The biggest manufacturing lesson learned from this spring’s disaster in Japan is quite possibly this: single-source suppliers carry a large inherent risk. Hyundai and Kia are learning that lesson right now, as a labor strike at Yoosung Enterprise Company has crippled production of Hyundai’s Tucson, Veracruz and Santa Fe models built in their Ulsan, Korea, plant. The strike has also stopped production of Kia’s Carnival minivan at their Shari, Korea, plant. Yoosung supplies up to 70 percent of the piston rings used in Hyundai and Kia products, and also supplies components to the Korean businesses of General Motors and Renault SA.
At issue is a disagreement on wages and shift scheduling among Yoosung employees. Production at their manufacturing facility was stopped on May 18, when labor members occupied production lines. The conflict has yet to be resolved, leaving automakers scrambling to find a new component supplier. Hyundai estimates that their supply of engines for the above Korean-built vehicles will start to be depleted as of Tuesday, May 24.

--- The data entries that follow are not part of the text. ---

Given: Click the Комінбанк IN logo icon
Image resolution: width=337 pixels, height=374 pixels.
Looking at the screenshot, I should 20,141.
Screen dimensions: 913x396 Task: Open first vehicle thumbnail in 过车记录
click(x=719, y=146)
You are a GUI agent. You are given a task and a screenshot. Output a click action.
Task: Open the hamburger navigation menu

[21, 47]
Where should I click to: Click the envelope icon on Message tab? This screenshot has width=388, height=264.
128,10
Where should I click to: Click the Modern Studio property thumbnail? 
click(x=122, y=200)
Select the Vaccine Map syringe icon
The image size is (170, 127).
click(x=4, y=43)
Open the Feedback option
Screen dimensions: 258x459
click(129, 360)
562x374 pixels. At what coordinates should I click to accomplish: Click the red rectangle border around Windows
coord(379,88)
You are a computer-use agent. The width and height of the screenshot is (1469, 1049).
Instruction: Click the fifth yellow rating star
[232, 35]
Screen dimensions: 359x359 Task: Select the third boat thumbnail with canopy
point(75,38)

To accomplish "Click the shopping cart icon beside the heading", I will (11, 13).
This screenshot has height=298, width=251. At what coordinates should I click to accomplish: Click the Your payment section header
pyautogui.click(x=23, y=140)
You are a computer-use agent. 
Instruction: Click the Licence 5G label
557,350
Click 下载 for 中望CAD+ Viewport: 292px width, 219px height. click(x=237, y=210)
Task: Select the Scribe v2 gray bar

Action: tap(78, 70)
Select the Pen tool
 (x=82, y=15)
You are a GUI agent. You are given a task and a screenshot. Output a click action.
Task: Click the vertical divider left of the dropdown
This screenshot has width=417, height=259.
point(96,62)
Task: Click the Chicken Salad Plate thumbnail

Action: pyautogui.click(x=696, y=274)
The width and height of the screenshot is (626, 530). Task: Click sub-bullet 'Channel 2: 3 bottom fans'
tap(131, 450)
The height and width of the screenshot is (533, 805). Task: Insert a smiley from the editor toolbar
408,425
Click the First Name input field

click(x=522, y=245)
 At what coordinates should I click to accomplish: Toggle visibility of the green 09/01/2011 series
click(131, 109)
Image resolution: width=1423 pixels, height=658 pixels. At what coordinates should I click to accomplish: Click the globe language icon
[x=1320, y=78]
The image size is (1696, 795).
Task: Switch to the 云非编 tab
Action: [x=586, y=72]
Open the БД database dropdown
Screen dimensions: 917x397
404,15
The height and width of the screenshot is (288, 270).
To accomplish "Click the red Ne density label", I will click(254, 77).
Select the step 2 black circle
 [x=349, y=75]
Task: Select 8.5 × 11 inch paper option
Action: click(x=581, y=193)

It’s not yet clear what the impact to Hyundai’s US sales will be, or if the same supplier provides components for engines and vehicles built in the United States. Hyundai assembles the Sonata and Elantra sedans at their Montgomery, Ala., plant, while Kia builds the Sorento crossover and the Hyundai Santa Fe at their plant in West Point, Ga. Through April, U.S.-built models accounted for roughly 77 percent of Hyundai’s U.S. sales.